Task details:
Copy, from the entries below, each line in which the string "computer" appears.

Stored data
--- --- ---

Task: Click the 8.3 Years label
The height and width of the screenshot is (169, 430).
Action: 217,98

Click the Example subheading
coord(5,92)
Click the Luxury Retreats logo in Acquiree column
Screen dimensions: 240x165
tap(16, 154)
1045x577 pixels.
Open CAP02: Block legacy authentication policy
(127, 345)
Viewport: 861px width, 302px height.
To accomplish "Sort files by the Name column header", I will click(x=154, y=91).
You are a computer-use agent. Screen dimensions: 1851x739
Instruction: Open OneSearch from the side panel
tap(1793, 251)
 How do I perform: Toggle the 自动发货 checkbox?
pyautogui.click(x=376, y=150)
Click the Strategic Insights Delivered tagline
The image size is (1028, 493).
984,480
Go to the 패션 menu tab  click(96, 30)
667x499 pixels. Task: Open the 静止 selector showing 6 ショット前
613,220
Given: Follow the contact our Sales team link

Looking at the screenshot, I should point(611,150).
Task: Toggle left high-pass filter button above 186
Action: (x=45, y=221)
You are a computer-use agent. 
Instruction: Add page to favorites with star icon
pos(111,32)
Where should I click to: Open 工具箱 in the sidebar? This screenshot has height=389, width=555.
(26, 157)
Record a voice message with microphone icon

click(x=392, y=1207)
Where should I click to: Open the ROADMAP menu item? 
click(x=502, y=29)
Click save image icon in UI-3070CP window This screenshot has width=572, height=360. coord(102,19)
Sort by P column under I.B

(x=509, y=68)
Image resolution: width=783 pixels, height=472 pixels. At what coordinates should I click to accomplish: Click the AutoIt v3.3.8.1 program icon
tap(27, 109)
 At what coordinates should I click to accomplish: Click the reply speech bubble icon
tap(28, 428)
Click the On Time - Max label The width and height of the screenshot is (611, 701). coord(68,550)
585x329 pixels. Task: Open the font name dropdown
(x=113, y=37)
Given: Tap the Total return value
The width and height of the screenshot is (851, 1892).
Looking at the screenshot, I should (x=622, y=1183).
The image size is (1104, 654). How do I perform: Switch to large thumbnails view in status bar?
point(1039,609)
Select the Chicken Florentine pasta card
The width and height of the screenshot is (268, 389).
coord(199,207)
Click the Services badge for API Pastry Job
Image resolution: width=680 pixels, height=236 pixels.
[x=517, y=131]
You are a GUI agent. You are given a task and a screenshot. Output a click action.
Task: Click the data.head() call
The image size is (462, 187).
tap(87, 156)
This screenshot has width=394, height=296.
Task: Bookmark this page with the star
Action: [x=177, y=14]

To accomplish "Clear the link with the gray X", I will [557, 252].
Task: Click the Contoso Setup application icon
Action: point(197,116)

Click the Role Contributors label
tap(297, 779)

--- --- ---

Task answer:
You are a computer-use agent. Screen dimensions: 1851x739
You are a computer-use agent. 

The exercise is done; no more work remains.